Saul was not the only guilty party. Atletico scored just two of their 76 shots at goal, while taking three points from their first four group games. Meanwhile, summer signing Diego Costa was sat in the stands watching on helpless.

Playing was not possible after the club’s hierarchy were caught breaking FIFA rules by signing young players from overseas, and then bungled their reaction so that [unlike neighbours Real Madrid] their year-long ban on registering new players was not reduced on appeal. That situation also brought all the uncertainty around Antoine Griezmann’s future at the club, something which has lingered on throughout the campaign.

Atletico chief executive Miguel Angel Gil Marin is also counting the cost of the early Champions League exit. Dropping to the Europa League is going to cost at least €30 million in TV and prize money, a blow to finances which were already tight due to the tricky financing of their stadium move.

Even before this, the plan was to move on two players in January to free up space for Costa and Vitolo on the wage bill. On Wednesday morning a very well-connected AS report warned that further exits may be needed to make up the hole in the budget for the season.
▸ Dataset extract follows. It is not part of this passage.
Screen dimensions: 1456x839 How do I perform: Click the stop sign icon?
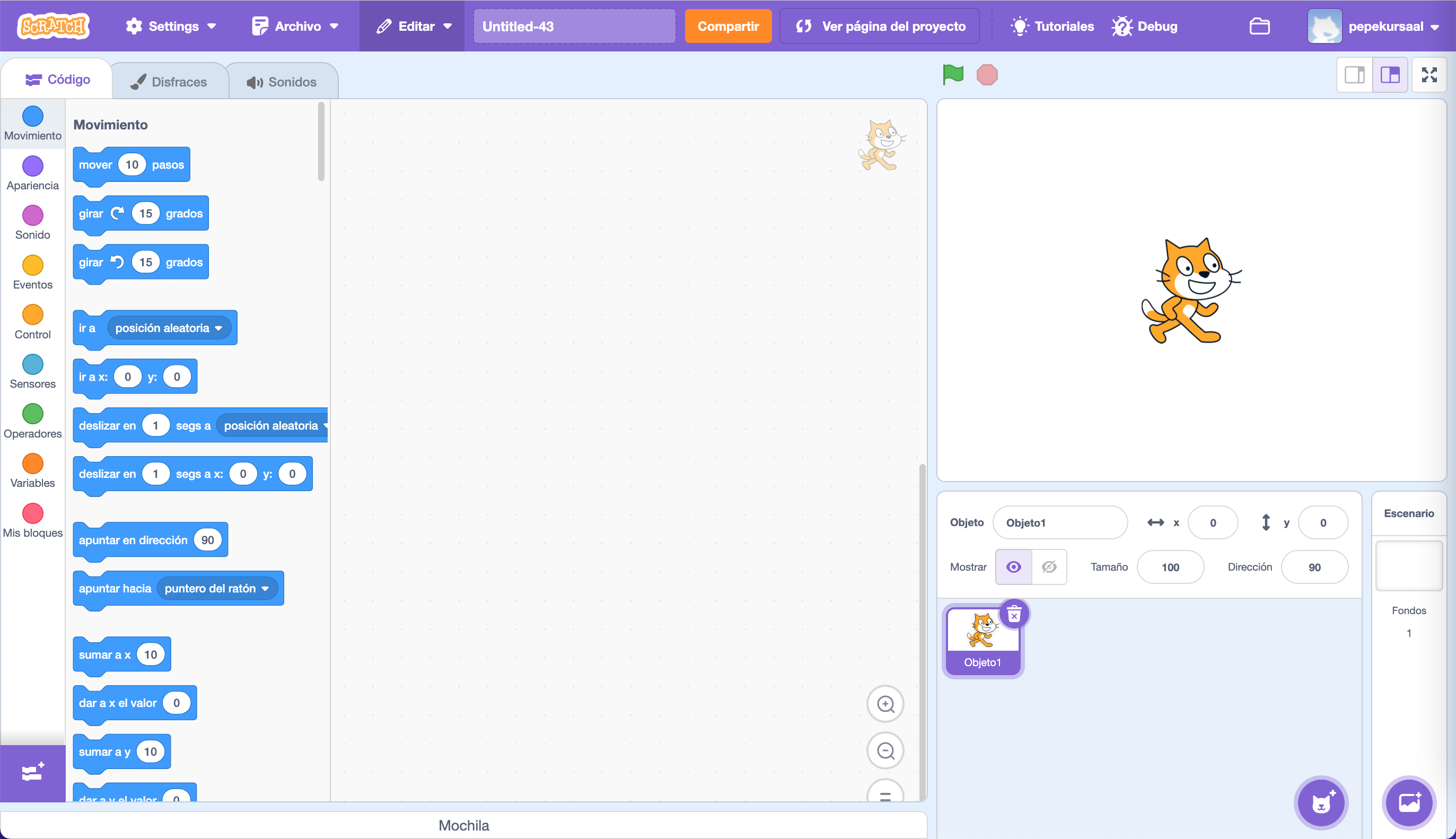pos(987,74)
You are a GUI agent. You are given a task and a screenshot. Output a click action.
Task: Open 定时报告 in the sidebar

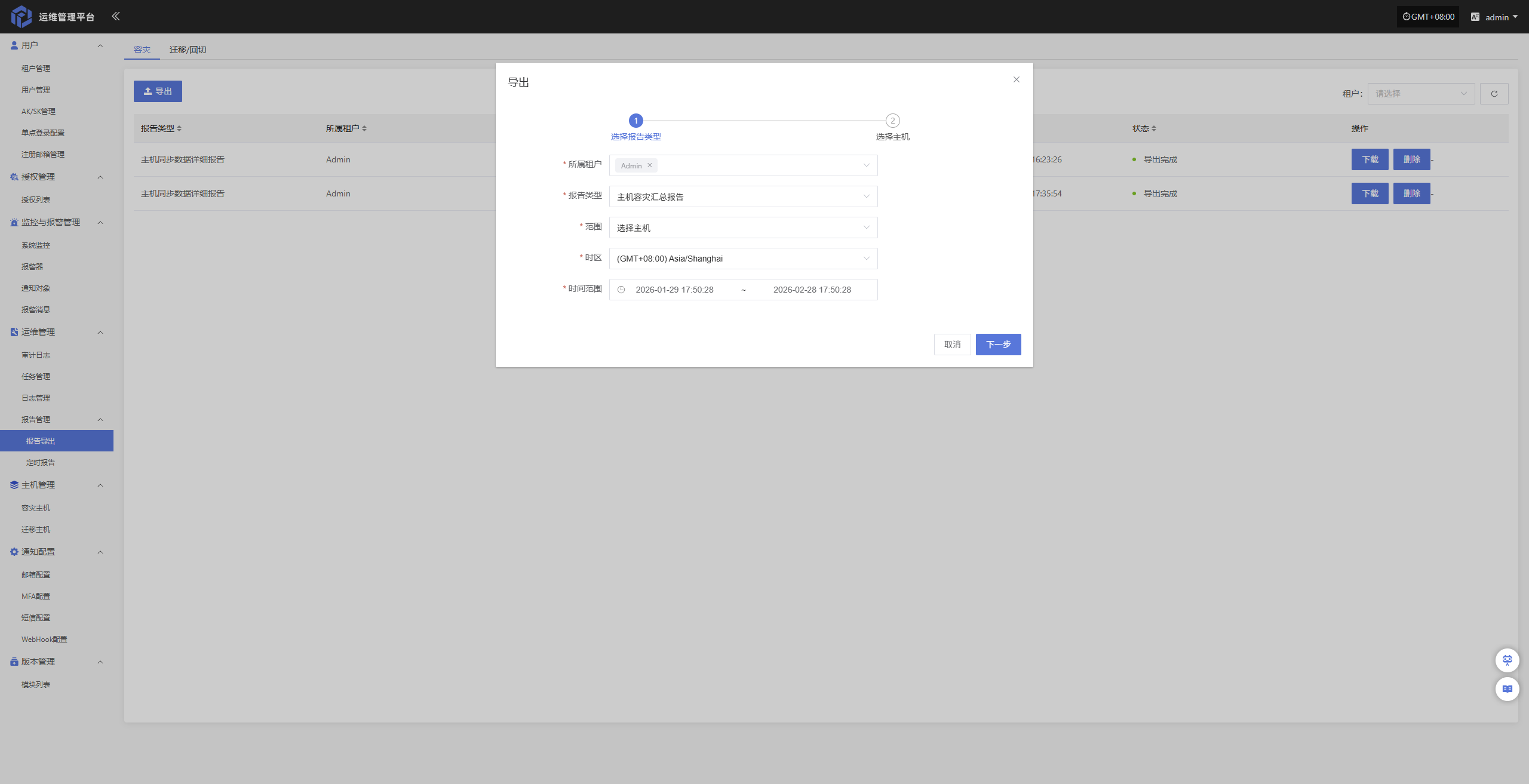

Last time Atletico went out of the Champions League group stages, back in 2009-10, they won that season’s Europa League. Simeone’s team have now been installed ahead of Arsenal and AC Milan as favourites to lift this year’s trophy — and they have also quietly moved into position as Barcelona’s most likely challengers in La Liga.

But for this Atletico team the Champions League remains the most important, the only competition they have entered and not won during Simeone’s time in charge.

This year’s attempt at their Holy Grail was hamstrung even before it begun.